On the sixth day of Christmas I finished the Norwegian thesis and wrote my report; wrote a recommendation letter and a conference abstract.

On the seventh day of Christmas, which happened to be the New Year Eve, I made lobster thermidor in the morning and set the table. I read some more postdoc applications. We ate far too much for dinner and watched An American in Paris. We celebrated the New Year by Swedish time, listening to church bells from the thirteen Swedish cathedrals. I was fast asleep by the New Year GMT.

On the eighth day of Christmas I was still slightly behind my schedule. I finished the last batch of postdoc applications and spent the rest of the day making a miniature cabinet that I had got from Julia and Pontus for Christmas.

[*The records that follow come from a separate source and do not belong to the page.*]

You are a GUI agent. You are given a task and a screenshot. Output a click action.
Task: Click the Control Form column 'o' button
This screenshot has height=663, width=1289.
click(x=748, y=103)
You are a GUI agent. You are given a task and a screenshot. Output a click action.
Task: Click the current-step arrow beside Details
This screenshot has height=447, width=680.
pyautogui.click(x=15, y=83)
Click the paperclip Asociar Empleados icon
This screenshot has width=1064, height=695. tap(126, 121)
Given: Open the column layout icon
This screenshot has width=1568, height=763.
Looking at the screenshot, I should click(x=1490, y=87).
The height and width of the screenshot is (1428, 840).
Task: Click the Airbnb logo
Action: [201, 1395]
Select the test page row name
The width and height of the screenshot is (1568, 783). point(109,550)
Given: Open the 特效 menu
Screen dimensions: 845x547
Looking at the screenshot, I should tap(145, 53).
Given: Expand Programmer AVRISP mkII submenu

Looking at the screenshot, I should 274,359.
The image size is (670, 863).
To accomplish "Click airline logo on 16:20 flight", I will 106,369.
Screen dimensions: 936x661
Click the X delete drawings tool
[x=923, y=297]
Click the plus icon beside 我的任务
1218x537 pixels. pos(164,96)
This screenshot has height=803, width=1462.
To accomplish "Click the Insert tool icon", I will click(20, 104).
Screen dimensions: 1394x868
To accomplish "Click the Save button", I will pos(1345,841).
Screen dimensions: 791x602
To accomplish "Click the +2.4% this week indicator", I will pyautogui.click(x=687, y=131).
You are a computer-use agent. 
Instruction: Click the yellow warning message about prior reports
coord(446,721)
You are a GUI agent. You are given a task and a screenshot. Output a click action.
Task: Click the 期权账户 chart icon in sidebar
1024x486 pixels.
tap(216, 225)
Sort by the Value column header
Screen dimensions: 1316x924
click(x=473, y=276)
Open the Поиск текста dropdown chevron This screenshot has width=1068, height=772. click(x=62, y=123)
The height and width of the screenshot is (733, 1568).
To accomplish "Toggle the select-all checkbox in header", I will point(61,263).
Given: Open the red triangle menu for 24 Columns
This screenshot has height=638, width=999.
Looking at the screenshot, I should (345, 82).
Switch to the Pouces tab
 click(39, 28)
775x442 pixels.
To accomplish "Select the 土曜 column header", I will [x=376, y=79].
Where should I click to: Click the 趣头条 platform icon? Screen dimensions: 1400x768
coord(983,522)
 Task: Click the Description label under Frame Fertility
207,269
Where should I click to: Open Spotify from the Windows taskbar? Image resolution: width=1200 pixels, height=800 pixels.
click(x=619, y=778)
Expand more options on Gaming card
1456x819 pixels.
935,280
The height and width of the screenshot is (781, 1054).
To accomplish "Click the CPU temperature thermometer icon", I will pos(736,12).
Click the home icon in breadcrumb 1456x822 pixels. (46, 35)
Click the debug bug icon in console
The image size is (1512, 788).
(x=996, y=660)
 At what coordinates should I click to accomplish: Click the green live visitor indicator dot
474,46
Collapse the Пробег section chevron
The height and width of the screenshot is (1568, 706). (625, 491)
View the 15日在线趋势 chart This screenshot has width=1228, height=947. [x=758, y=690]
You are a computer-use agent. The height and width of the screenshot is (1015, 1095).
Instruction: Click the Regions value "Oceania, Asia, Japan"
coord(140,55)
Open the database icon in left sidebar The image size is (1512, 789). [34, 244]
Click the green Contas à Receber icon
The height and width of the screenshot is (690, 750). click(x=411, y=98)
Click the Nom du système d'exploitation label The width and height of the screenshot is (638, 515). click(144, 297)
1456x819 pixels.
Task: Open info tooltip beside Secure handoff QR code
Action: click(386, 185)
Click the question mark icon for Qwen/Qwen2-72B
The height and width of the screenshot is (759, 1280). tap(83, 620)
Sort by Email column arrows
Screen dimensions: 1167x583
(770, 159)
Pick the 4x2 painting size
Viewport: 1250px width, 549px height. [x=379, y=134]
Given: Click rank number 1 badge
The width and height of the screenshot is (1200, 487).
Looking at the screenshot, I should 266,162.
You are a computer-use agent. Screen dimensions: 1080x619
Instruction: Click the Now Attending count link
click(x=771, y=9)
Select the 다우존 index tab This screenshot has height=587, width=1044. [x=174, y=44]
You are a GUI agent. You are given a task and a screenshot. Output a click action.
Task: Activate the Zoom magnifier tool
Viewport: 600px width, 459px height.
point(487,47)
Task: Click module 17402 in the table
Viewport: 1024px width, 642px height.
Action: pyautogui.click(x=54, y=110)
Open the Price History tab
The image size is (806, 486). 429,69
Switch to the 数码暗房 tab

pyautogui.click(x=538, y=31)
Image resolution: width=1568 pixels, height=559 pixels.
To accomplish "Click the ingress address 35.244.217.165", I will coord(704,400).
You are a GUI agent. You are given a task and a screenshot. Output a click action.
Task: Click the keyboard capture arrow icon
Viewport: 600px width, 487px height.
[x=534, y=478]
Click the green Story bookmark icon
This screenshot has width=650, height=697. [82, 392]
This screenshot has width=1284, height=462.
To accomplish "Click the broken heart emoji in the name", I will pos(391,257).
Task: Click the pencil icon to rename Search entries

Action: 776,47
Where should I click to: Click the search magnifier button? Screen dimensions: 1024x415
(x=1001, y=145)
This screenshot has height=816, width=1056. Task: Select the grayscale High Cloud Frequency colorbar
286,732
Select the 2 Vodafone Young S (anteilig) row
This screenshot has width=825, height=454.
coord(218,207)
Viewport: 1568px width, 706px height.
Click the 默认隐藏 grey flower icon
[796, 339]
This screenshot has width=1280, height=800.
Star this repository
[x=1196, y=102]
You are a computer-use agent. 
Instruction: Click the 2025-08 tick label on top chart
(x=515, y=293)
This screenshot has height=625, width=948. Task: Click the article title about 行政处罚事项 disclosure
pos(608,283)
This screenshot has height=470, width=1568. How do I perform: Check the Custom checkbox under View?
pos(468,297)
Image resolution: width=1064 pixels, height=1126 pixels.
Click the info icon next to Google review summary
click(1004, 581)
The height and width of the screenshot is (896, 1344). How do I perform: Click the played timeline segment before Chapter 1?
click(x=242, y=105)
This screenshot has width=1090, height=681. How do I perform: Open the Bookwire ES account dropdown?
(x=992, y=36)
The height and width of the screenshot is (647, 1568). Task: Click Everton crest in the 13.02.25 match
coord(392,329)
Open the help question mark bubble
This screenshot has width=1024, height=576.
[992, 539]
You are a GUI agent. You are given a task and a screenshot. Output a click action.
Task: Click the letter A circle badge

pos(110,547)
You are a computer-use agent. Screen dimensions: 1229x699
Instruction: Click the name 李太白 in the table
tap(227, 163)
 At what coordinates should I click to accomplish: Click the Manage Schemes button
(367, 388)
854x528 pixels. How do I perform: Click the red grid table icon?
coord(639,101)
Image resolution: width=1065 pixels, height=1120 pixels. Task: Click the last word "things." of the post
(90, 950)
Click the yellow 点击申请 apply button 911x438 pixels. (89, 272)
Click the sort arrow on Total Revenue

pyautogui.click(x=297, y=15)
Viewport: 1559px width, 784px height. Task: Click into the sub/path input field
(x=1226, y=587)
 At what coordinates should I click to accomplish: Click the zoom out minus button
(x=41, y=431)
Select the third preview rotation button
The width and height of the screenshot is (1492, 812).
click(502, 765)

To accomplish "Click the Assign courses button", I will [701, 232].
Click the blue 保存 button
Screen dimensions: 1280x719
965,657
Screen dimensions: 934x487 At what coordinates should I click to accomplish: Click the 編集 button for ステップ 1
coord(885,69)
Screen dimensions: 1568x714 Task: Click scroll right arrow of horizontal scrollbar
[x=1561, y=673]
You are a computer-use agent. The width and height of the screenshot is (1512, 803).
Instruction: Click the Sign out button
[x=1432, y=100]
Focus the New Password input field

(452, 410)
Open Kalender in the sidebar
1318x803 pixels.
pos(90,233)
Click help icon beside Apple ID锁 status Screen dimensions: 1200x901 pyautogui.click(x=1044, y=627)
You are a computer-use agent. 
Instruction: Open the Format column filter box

On the ninth day of Christmas I finally started writing my new book. I spent the day going through two years' files: initial, intermediate and final drafts of articles and conference papers, notes, reviews and bibliographies. It is a most ungrateful task, and I always warn my students against keeping multiple drafts because then you have to go through them all in case there is one stray clever sentence hiding somewhere (usually there isn't). My first surprise was that all in all I had more text than I had expected. My second surprise was that the text was in less completed state than I had remembered. In the middle of the day I went for a walk. A lady came toward me just as I was leaving the gate, saying: “It's very muddy in there”, meaning the park. Nice of her, but I knew it already and thefore walked toward and along the river. In the evening Staffan and I watched the first part of the three-hour documentary about Olof Palme.

On the tenth day of Christmas I continued working on my book. I merged several papers into two chapters, which felt highly satisfactory. Then I started on a very difficult theoretical chapter which I had thought was finished. In fact in was all in bits and pieces and yellow highlights with notes to myself in caps: DEVELOP! We watched the second part of the Palme documentary

On the eleventh day of Christmas I went on with the chapter and came up with an idea of exactly how to DEVELOP it. We watched the third part of the Palme documentary

On the twelfth day of Christmas I worked hard on the chapter. I went for a walk along the river.
I allowed myself to finish early and made some more miniatures. In the evening, I watched Werner Herzog's Into the Abyss. It isn't exactly a cheerful movie, but very thought-provoking.

Now the Christmas season is over. I am working on my book. I have set up a goal of walking 150 km and have already done 7% of it. I have four exciting room box projects. Stay in touch.